#### [Task objective]
Decide whether each statement below agrees with the news excerpt about sandstorms in Iraq. For each, answer yes or no and quote the deciding words from the excerpt. 1. The sandstorms kept many aircraft on the ground. 2. Humanitarian aid reached the country's sick and starving without any weather trouble. 3. John Abrams commanded the U.S.-led deployment to Bosnia.

#### [Excerpted text]
╔══
Sandstorms slowed Baghdad-bound troops on Tuesday, grounded scores of aircraft and blinded the array of electronic eyes needed not only to target and attack Iraq, but to separate friend from foe.

Freak thunderstorms also thwarted badly needed humanitarian aid to the country's sick and starving.

War's most volatile variable — bad weather — was gumming up guns, breaking down engines and generally slowing a military campaign built for speed, forcing the U.S.-led military to "re-choreograph" the assault on Saddam Hussein's regime, said former Gen. John Abrams, who commanded the U.S.-led deployment to Bosnia.

"If you show up with a force that doesn't have a broad suite of contingencies, you get stymied," Abrams said. "The question that comes up with this situation is: Does this force have the width of capabilities to compensate?"
╚══
#### [Dataset extract]
╔══
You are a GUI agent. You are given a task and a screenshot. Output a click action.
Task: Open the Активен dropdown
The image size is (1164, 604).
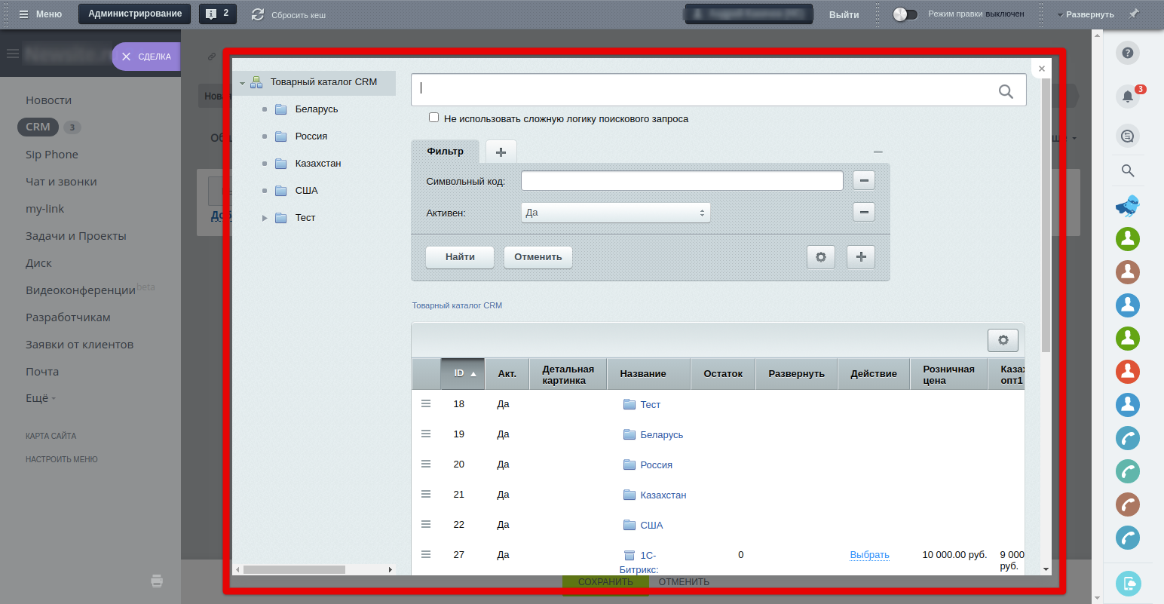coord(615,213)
╚══
╔══
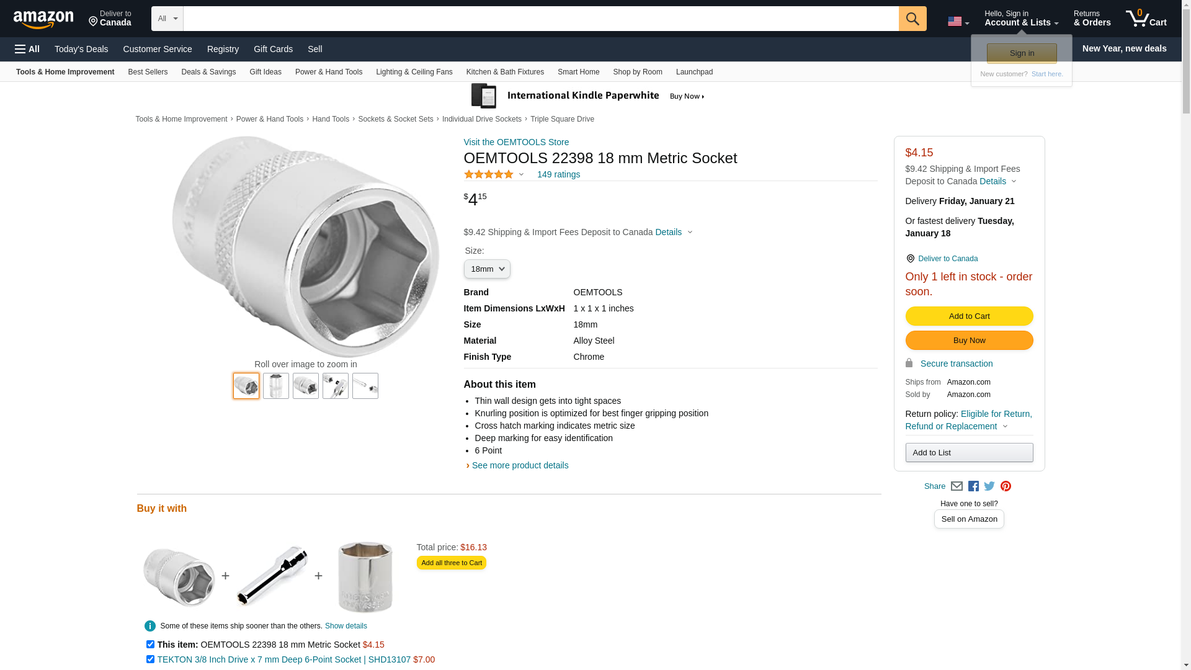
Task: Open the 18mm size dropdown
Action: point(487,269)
╚══
#### [Finished task]
1. Yes: "grounded scores of aircraft"
2. No: "Freak thunderstorms also thwarted badly needed humanitarian aid to the country's sick and starving"
3. Yes: "who commanded the U.S.-led deployment to Bosnia"